WHAT TO PRODUCE = In the records below, the line with "Task: Open the profile" opens the range and the line with "Given: Click the breadcrumb" closes it; print that range exactly and nothing else.

* * * * * * *

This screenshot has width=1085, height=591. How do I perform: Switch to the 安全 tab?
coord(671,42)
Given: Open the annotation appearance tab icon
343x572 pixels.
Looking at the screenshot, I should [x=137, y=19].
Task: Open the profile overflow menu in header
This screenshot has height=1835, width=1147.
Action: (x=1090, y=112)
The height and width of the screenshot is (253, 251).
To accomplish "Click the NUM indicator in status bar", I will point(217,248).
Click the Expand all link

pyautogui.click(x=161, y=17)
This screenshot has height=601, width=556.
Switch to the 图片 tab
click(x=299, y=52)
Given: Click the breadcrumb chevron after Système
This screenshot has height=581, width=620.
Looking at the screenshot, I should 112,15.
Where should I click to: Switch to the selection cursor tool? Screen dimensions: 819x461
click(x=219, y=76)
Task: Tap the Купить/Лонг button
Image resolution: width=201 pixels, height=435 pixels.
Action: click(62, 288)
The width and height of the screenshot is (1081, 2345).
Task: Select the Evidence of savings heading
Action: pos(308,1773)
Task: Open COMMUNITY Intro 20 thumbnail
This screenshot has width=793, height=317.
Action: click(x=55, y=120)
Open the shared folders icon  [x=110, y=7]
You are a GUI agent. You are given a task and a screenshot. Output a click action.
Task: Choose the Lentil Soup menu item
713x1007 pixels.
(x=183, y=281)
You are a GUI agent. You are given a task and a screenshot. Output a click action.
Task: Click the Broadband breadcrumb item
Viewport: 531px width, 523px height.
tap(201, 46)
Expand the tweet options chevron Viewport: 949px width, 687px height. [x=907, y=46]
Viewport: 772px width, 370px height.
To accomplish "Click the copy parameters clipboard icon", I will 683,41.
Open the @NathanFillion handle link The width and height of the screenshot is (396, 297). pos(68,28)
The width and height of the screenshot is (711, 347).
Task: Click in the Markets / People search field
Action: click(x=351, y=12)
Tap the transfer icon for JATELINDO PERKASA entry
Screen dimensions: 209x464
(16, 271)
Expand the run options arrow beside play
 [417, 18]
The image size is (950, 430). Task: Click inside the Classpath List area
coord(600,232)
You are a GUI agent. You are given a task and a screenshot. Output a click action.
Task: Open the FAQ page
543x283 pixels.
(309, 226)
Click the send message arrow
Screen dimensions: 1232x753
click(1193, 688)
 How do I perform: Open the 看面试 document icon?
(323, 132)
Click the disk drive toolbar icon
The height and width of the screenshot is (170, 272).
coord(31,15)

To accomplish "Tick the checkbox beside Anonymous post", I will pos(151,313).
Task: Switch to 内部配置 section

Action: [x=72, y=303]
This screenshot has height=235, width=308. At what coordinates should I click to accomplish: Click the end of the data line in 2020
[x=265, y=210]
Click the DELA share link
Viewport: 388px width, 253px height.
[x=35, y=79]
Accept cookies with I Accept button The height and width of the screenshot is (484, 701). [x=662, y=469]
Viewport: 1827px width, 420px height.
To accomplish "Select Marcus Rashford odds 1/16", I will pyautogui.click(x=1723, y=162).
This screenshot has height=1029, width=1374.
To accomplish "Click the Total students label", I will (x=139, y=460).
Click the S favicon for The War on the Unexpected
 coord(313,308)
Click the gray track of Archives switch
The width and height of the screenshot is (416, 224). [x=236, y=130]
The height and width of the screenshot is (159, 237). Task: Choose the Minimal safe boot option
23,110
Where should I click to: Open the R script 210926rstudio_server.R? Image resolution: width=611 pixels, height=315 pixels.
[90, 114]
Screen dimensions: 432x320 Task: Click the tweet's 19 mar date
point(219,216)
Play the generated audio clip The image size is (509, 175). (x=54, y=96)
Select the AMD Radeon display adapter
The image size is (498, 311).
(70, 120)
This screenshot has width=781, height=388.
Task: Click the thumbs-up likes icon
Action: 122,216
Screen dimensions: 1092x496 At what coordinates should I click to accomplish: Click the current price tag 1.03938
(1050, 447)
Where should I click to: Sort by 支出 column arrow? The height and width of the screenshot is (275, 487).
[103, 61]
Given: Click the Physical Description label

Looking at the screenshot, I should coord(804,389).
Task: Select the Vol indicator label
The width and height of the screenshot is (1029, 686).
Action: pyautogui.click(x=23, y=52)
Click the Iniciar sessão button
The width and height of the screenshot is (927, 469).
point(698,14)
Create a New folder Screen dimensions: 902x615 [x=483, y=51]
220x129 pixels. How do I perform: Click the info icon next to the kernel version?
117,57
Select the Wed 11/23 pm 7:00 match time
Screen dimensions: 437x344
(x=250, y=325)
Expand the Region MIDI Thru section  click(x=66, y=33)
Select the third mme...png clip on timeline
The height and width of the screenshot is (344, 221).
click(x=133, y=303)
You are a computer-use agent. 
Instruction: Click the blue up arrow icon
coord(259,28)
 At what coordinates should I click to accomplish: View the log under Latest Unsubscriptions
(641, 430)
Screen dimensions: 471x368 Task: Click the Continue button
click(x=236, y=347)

* * * * * * *

SOLUTION =
Task: Open the profile overflow menu in header
This screenshot has height=1835, width=1147.
Action: (x=1090, y=112)
The height and width of the screenshot is (253, 251).
To accomplish "Click the NUM indicator in status bar", I will point(217,248).
Click the Expand all link

pyautogui.click(x=161, y=17)
This screenshot has height=601, width=556.
Switch to the 图片 tab
click(x=299, y=52)
Given: Click the breadcrumb chevron after Système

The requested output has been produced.